Source data: Begin
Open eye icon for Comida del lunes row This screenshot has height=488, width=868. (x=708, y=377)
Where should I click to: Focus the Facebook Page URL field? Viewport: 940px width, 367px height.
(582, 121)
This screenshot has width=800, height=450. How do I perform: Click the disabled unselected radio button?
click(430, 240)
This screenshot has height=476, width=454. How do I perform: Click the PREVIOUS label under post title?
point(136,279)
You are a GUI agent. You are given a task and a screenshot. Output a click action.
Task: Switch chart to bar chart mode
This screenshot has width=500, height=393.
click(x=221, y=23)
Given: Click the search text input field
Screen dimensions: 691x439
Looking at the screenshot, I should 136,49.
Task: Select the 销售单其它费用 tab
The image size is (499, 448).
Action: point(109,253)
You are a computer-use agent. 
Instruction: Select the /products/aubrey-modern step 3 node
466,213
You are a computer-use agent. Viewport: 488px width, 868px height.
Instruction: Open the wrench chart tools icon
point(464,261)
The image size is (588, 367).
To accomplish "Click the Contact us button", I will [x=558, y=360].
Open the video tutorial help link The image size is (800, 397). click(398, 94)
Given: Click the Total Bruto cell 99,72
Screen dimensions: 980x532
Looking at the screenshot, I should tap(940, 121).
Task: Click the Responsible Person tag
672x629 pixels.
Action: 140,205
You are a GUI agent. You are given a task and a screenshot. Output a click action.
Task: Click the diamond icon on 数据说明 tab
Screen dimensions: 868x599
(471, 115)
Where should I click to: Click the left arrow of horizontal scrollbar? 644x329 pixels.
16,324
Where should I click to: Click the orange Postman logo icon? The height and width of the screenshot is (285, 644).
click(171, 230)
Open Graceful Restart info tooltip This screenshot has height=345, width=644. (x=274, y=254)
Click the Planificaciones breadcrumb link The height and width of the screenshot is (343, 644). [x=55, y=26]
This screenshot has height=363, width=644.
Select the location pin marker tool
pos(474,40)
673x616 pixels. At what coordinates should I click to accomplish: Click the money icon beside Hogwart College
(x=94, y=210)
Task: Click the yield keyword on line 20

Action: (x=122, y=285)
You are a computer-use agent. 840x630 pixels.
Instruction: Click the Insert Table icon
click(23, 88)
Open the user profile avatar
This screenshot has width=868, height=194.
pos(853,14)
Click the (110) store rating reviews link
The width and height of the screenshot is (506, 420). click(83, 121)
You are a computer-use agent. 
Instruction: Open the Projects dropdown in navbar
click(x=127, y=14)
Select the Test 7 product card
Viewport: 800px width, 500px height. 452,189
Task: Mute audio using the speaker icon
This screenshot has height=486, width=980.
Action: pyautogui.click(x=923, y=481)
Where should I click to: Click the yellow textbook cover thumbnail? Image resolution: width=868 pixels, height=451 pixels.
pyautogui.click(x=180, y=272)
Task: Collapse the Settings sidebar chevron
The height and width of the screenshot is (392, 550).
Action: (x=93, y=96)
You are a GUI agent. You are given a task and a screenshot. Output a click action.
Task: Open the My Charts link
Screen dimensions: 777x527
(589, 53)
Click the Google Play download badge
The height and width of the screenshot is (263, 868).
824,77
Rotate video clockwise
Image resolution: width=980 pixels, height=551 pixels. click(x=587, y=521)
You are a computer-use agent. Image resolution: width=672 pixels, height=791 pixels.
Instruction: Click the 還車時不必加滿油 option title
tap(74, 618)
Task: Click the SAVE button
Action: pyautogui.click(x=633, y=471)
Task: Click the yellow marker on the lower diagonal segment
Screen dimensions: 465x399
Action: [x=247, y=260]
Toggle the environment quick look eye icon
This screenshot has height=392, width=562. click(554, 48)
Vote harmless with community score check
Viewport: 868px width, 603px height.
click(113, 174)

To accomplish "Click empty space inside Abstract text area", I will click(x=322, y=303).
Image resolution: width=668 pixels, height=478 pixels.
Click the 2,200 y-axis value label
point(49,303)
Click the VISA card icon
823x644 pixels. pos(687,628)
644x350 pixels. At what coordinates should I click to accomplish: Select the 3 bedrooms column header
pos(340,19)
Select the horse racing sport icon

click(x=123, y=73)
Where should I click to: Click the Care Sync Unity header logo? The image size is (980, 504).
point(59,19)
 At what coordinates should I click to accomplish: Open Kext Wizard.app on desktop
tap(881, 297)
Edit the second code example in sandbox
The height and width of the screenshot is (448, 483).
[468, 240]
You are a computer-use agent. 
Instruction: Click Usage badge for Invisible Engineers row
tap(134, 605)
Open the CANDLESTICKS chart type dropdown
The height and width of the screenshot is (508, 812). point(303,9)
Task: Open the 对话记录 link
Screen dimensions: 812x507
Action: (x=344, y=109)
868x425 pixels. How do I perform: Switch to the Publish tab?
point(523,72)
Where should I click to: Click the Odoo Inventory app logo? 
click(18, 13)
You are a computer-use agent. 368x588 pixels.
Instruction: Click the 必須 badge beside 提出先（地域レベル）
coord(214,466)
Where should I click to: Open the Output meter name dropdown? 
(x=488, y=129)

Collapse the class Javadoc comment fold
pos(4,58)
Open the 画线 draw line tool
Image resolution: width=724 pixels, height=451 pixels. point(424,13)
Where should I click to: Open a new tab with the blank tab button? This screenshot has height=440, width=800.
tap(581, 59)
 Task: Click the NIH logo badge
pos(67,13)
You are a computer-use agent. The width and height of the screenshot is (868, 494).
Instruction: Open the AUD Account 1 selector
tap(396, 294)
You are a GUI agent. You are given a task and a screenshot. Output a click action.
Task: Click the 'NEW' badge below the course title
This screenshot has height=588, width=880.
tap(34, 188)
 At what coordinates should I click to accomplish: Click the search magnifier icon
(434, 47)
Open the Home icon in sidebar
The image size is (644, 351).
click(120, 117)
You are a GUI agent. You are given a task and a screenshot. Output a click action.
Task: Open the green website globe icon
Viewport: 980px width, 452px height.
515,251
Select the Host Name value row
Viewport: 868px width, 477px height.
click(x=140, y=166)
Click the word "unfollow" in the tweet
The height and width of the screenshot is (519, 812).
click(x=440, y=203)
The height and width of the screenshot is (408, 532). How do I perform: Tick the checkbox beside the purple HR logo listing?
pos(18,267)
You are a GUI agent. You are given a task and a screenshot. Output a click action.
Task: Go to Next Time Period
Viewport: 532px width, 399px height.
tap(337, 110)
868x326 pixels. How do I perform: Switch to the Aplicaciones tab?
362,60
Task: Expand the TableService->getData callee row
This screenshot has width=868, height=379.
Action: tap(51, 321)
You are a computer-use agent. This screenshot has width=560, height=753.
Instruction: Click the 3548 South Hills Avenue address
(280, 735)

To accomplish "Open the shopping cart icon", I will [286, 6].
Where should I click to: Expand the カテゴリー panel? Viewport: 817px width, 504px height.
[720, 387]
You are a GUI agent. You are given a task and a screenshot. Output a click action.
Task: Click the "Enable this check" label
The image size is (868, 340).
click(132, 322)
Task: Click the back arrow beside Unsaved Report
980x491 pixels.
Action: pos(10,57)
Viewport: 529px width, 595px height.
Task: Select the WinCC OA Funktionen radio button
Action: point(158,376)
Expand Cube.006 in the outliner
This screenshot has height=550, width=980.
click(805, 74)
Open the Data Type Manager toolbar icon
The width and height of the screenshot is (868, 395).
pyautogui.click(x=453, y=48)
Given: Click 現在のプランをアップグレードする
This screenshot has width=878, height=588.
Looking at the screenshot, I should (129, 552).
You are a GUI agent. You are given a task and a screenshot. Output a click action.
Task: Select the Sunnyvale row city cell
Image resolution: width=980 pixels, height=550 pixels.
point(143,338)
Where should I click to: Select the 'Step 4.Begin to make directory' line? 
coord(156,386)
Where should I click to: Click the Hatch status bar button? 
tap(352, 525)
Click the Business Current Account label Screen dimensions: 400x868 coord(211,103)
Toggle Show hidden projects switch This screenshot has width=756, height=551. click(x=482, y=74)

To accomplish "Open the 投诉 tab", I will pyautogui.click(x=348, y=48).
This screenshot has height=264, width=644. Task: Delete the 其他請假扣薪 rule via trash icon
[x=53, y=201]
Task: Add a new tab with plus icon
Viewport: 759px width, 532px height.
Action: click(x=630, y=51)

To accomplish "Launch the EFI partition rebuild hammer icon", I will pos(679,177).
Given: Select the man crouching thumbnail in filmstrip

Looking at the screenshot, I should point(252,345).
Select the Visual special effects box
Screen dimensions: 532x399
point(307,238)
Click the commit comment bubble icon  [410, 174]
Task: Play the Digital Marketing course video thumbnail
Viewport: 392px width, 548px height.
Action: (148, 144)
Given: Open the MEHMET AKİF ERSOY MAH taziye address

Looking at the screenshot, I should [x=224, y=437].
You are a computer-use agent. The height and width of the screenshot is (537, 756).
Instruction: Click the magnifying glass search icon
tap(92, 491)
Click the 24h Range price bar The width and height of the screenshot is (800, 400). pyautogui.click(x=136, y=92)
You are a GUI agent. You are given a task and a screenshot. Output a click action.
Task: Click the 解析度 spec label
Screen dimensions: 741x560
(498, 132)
Source data: End
**Aim of the task:** Give again, word for word, the records from their first line to the one with "Given: Click the Total Bruto cell 99,72", and leave out all else.

**Reply:**
Open eye icon for Comida del lunes row This screenshot has height=488, width=868. (x=708, y=377)
Where should I click to: Focus the Facebook Page URL field? Viewport: 940px width, 367px height.
(582, 121)
This screenshot has width=800, height=450. How do I perform: Click the disabled unselected radio button?
click(430, 240)
This screenshot has height=476, width=454. How do I perform: Click the PREVIOUS label under post title?
point(136,279)
You are a GUI agent. You are given a task and a screenshot. Output a click action.
Task: Switch chart to bar chart mode
This screenshot has width=500, height=393.
click(x=221, y=23)
Given: Click the search text input field
Screen dimensions: 691x439
Looking at the screenshot, I should 136,49.
Task: Select the 销售单其它费用 tab
The image size is (499, 448).
Action: point(109,253)
You are a computer-use agent. 
Instruction: Select the /products/aubrey-modern step 3 node
466,213
You are a computer-use agent. Viewport: 488px width, 868px height.
Instruction: Open the wrench chart tools icon
point(464,261)
The image size is (588, 367).
To accomplish "Click the Contact us button", I will [x=558, y=360].
Open the video tutorial help link The image size is (800, 397). click(398, 94)
Given: Click the Total Bruto cell 99,72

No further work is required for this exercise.